The Hijacking of the Human Rights Debate
September 3, 2012
A telephone call brought my recent visit to Los Angeles to a sudden end. I was to return to London by the next flight. The simmering crisis in the UK Commission on a Bill of Rights over the issue of rule by judges versus democracy had come to the boil. It was time to go ahead with the contingency plans discussed for months with senior political allies. I would announce my resignation in the Sunday Times late on Saturday night, March 10. An interview on national television would follow the next day.
Despite its grandiose title, few in Britain and even fewer in other countries will even have heard of the commission. But it is significant for the internal politics of the coalition government and raises fundamental issues about democratic governance throughout the world.
The commission was formally established in March 2011 with a mandate to report by December 2012. After a great deal of wrangling within the coalition government and various vetoes of nominees, four members were appointed by the Prime Minister, David Cameron, and another four by his Liberal Democrat deputy, Nick Clegg. The commission was to recommend whether there should be a British Bill of Rights, as the Conservatives had promised in their election manifesto. It was also to advise on reform of the European Court of Human Rights in Strasbourg to whose rulings the UK has been obliged to adhere under the terms of the Human Rights Act (HRA) passed in 1998 by a Labour government with the active input of the Liberal Democrats.

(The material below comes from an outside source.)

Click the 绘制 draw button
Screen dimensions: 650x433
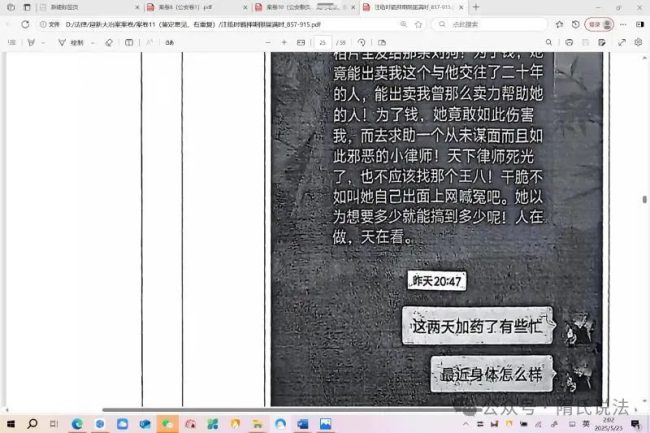coord(76,42)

All four of the Liberal Democrat appointees and all but one of the Conservative choices were senior lawyers. As a political scientist, I was the odd man out. The announcement of the commission’s creation was held back for several days because the government found it hard to recruit a chair. After at least one person turned down the offer, the position went to the recently retired head official of the Department for Work and Pensions, Sir Leigh Lewis.
From the start, the auguries were poor. Though there had been a considerable overlap of opinion between Labour and the Conservatives in Parliament, the Liberal Democrats (with notable exceptions) were determined defenders of the post-1998 legal status quo. Clegg’s selection of appointees all but guaranteed deadlock. They included Lord Lester of Herne Hill QC, the most inveterate of human rights activists. Lester wrote in December 2011 in The Timescharacterising the HRA, in whose passage he had played a leading role, as a work of genius. It was the capstone of his career. In 2009, he lectured in terms of admiration and awe about the European Court of Human Rights as “a beacon of hope for the 800 million peoples of Europe”. Its staff were “Platonic guardians of the acquis“.

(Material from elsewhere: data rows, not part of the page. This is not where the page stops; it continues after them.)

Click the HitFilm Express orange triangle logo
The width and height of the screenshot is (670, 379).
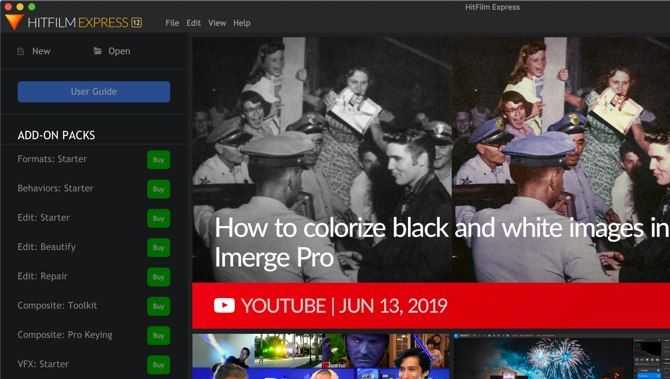click(x=14, y=22)
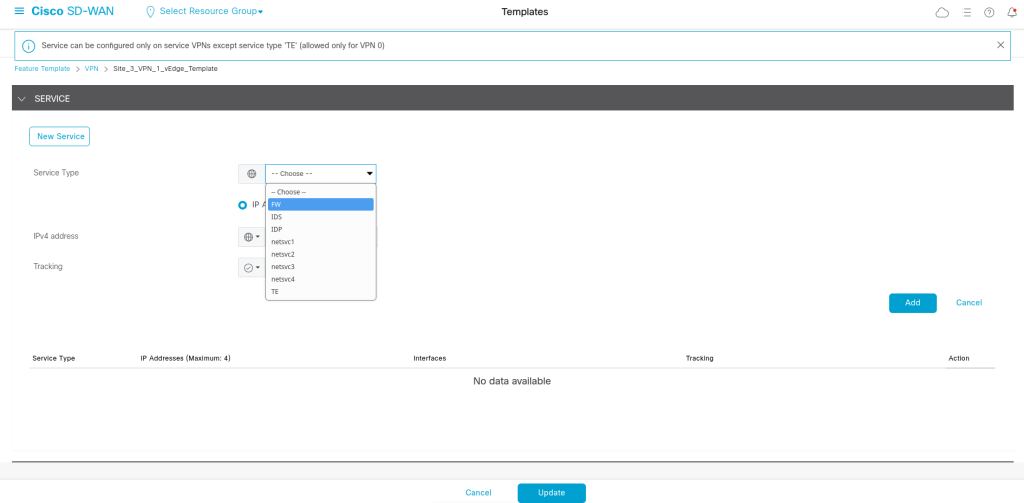The height and width of the screenshot is (503, 1024).
Task: Open the Tracking scope dropdown
Action: click(x=250, y=267)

In order to protect the HRA and the Strasbourg court, he set out to divert the commission from the matter of greatest concern to the Conservatives — the sovereignty of the UK legislature. In this project, he enjoyed the backing of the chair and secretariat (civil servants of the Ministry of Justice, a department with longstanding connections with the main human rights lobbies). One of Lester’s key supporters on the commission wrote to the members advocating “headbanging” and a “reasonable exercise of brutal authority” by the chair to keep everyone in line. Thankfully, the chair did not take this advice literally. Instead, he gained his way at key points from July 2011 onwards by repeatedly threatening to resign unless the Conservative appointees bent to the Liberal Democrat line.
The first exercise in headbanging was to push through the commission a supposedly neutral paper drafted by Lester to be published as part of the commission’s public consultation. Not only were none of the consultation questions to mention the UK’s relationship with the European Court of Human Rights but we were to accept the bald statement that the HRA had left parliamentary sovereignty “unaffected”. Since this was the very matter we had been asked to investigate, acceptance of this verdict at the outset made the work of the commission fairly pointless. When I expressed this view, Sir Leigh adjourned the meeting for a conversation with me. In a basement cafeteria at the House of Lords he told me that I would be considered a “maverick” and would lose all influence on the commission unless I accepted the Lester paper.
Matters were only to get worse. My year-long experiences on this dysfunctional commission together with some other recent activities have provided a direct view of some problems of British government about which I have taught for much of my academic career. In summary, the reality is a caricature of much academic writing about the working of central government in the UK.
Consider, for instance, the behaviour of some senior civil servants. The techniques whereby the legendary Sir Humphrey Appleby overcame his political master on the TV series Yes, Minister were part of my scholarly education. I had often read about the dodges used by chairmen to get their way — control of the agenda, waiting until ten minutes before lunch to introduce the most important items and so forth. What came as a surprise was the sheer aggression with which the techniques may be deployed and with what powerful effect. At one stage, I was told in no uncertain terms that it is civil service practice that minutes of meetings may “bear no relation to” the actual proceedings they purport to record. I had no right to ask for items to be placed on the agenda except under the brief slot for “Any Other Business”, and the chair’s terms of reference whereby I could be denied that right were not available to me.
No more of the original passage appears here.